Beseitigt werden dafür die verbliebenen Schrankenkästen samt Hebelanlage in der Hammelburger Straße, die mit Stahlseilen und Verschraubungen bis in die Erde reichen. Klaus Wiesler zufolge wurden auch sie als Risikostellen erkannt, vor allem für Fahrradfahrer, die sie übersehen könnten. Der Abbau soll - auch nach Krugs Informationen - mit der Kompletterneuerung des Hammelburger Bergs erfolgen.

Dann soll auch die durch den Bahndamm entstandene Rampe zwischen Polizei und "Grünem Baum" angeglichen werden. Ebenso werden die darin liegenden Schienen entfernt, über die Autofahrer immer noch tagtäglich holpern müssen. Der Baubeginn am Hammelburger Berg hängt bekanntlich davon ab, ob und wie schnell die unter Naturschutz stehende Haselmaus im weiteren Verlauf der Strecke Richtung Buchrasen umgesiedelt werden kann.

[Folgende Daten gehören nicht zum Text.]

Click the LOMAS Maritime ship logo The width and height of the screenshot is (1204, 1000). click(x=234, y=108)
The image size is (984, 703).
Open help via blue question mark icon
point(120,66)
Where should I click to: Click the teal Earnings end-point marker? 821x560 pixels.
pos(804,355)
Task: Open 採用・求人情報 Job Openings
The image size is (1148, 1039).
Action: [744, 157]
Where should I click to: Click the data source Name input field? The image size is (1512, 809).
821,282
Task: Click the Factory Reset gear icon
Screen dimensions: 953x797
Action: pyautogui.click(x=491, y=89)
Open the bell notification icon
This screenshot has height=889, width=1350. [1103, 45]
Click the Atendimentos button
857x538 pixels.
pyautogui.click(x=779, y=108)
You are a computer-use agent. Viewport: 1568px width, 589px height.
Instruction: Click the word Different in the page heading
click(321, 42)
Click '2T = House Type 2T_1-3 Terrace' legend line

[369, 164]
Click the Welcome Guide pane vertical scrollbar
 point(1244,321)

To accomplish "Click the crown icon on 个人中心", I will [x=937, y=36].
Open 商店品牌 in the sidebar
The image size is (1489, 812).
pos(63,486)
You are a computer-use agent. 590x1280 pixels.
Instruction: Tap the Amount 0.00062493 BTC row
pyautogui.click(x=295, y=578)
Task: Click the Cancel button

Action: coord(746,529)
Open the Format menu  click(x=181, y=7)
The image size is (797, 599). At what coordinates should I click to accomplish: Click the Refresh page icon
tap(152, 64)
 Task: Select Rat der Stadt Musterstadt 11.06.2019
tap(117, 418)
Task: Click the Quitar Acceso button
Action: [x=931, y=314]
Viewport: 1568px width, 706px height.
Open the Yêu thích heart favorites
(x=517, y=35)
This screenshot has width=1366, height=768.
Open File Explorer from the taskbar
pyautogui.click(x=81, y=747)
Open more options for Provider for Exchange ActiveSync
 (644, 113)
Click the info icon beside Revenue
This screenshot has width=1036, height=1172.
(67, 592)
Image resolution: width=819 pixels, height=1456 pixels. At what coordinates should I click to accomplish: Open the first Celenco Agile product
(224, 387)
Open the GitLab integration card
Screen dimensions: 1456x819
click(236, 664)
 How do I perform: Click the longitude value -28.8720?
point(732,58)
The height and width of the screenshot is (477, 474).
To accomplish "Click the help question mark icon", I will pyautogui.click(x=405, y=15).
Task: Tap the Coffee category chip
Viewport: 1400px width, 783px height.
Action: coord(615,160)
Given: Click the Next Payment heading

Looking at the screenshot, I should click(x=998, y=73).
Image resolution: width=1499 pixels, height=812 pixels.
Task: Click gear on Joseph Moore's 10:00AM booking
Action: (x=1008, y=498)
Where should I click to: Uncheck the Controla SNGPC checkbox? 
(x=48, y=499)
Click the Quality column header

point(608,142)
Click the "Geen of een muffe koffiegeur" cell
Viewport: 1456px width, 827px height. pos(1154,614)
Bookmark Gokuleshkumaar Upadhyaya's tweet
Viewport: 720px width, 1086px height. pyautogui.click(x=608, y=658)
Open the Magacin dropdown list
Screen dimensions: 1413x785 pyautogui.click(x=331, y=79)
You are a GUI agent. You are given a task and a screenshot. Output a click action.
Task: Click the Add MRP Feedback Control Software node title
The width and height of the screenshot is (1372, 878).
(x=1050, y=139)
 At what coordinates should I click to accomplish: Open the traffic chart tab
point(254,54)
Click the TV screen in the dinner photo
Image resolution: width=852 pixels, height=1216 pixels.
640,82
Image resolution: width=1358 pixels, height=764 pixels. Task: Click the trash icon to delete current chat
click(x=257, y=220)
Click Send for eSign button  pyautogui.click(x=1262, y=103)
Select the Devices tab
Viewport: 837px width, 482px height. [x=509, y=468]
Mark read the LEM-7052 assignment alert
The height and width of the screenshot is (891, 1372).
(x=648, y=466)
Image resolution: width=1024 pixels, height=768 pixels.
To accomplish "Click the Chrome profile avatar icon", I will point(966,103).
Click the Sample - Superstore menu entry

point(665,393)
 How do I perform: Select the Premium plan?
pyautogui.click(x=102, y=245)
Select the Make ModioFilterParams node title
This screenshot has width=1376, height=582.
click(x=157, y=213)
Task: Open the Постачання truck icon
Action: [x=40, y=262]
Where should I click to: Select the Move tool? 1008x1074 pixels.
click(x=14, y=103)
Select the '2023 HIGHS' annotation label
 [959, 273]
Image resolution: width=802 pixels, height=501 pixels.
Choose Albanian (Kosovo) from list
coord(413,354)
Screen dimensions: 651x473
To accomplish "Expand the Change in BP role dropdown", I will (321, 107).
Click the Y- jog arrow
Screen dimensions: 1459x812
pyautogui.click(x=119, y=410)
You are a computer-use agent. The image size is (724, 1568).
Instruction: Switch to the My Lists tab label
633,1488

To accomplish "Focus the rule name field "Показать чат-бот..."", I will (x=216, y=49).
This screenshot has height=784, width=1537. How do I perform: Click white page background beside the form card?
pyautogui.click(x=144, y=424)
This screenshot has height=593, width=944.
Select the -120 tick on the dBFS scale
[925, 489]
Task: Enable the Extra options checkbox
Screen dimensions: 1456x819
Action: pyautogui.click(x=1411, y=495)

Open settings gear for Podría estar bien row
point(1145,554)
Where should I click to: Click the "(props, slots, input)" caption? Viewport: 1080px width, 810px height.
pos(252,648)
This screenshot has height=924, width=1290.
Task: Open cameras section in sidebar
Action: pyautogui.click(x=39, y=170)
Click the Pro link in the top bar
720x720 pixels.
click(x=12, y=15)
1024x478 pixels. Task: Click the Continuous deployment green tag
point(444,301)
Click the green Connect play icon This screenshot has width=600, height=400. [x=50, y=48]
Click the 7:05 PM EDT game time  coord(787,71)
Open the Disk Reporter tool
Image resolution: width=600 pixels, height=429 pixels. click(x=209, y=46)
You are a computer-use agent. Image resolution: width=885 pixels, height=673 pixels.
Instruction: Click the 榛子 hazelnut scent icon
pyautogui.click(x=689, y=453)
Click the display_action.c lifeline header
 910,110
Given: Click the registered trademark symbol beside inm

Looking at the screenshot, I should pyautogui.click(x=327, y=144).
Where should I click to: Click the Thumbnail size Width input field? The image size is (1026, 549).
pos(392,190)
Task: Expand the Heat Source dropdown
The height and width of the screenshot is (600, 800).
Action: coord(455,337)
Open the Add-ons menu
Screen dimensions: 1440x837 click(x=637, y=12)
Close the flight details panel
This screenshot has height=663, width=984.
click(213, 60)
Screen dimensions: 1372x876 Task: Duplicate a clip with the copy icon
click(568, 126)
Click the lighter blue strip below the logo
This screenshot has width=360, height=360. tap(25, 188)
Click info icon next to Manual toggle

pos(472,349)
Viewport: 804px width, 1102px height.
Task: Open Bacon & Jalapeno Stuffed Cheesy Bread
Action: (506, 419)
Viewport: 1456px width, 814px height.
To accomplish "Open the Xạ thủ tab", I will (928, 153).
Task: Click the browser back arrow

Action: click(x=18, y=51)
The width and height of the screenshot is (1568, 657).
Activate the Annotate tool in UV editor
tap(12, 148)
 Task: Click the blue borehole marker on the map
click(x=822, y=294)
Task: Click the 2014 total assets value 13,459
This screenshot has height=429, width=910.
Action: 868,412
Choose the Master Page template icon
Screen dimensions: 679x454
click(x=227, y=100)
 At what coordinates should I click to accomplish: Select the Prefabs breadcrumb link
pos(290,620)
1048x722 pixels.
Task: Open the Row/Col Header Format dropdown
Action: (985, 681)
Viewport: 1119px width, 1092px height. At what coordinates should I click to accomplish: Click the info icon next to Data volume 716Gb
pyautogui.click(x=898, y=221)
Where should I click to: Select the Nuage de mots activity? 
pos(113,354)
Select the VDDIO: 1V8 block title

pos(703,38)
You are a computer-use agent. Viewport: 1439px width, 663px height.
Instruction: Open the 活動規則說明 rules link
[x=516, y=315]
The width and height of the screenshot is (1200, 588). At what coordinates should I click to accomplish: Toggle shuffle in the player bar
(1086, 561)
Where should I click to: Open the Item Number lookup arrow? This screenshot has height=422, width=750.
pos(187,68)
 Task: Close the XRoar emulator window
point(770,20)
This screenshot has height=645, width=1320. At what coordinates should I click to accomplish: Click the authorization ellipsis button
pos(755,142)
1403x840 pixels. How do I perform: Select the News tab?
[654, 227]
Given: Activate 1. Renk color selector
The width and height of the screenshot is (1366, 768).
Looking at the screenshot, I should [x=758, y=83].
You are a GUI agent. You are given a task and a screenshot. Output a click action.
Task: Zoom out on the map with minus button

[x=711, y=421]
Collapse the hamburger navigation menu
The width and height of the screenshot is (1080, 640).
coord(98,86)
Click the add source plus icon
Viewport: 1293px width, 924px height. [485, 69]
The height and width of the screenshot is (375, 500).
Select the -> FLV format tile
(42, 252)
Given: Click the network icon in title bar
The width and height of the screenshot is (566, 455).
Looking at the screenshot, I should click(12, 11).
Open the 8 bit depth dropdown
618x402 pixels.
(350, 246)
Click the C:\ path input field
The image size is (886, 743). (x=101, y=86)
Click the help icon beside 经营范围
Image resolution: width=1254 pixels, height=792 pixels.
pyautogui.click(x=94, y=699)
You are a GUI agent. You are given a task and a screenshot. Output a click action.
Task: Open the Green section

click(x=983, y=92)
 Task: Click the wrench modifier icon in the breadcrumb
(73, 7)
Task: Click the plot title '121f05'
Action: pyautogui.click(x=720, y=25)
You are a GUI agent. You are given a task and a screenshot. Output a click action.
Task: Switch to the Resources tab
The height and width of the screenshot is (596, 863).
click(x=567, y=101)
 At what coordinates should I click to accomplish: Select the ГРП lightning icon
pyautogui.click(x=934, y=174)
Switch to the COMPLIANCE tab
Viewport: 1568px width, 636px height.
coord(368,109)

Andere Schranken im Stadtgebiet wurden schon vor Jahren abgebaut. Mit der Umgestaltung der alten Bahnstrecke zum Bahnradweg in den Jahren 2017 bis 2019 wichen die Anlage am Hubertusweg im Staatsbad (hinter dem Rhönstübchen) und diejenige an der B286, nahe dem Ortsausgang von Römershag Richtung Autobahnanschlussstelle Bad Brückenau/Wildflecken.

Nichts zu tun haben die Arbeiten vom Donnerstag übrigens mit einer Baustelle am Bahnradweg zwischen Staatsbad und Wernarz. Zwischen Straße und Rad- und Fußweg wurde dort ein Graben gezogen. Laut Michael Krug verlegen die Stadtwerke dort ein Stromkabel. Es soll eine Leitung unter der Wernarzer Straße ersetzen, die bei der hoffentlich bald startenden Sanierung der Fahrbahn entfernt wird.